Pour la Suisse, des données provenant de l’Entlebuch (LU/BE) ont été intégrées à l’étude. 'Des recherches ciblées sont nécessaires pour dire lesquelles des 41 espèces européennes de pollinisateurs identifiées par l’étude comme agronomiquement importantes sont également importantes pour la Suisse, poursuit Felix Herzog.
Redondance fonctionnelle
Les auteurs insistent également sur le fait qu’il existe plusieurs bonnes raisons de promouvoir les espèces rares, même si elles contribuent peu à la pollinisation. Il est par exemple difficile de dire aujourd’hui quelles seront les espèces importantes demain pour la pollinisation, dans des conditions climatiques qui auront peut-être changé.

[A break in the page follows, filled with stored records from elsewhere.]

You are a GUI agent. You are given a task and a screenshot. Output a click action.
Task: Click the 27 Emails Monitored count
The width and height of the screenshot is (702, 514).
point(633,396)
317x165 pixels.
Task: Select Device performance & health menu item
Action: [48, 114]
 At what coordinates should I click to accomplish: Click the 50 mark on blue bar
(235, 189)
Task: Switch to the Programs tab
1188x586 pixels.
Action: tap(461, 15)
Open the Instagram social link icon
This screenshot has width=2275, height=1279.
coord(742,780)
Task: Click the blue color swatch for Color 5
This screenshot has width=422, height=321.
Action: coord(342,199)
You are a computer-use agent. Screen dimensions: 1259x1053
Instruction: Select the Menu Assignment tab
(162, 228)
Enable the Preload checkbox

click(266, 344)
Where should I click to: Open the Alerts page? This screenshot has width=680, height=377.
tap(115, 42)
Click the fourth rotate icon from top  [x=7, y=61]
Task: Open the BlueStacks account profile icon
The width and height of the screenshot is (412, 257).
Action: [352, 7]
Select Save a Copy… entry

Il est important que plusieurs espèces soient disponibles pour une même fonction. Cette redondance fonctionnelle augmente la probabilité qu’au moins une espèce continue à fournir la prestation écosystémique en cas de modification des conditions.
En outre, les espèces rares de pollinisateurs sont essentielles à la survie de nombreuses plantes sauvages qui ne sont pas pollinisées par les abeilles généralistes', souligne encore Eva Knop, de l’Université de Berne, qui co-signe ces recherches.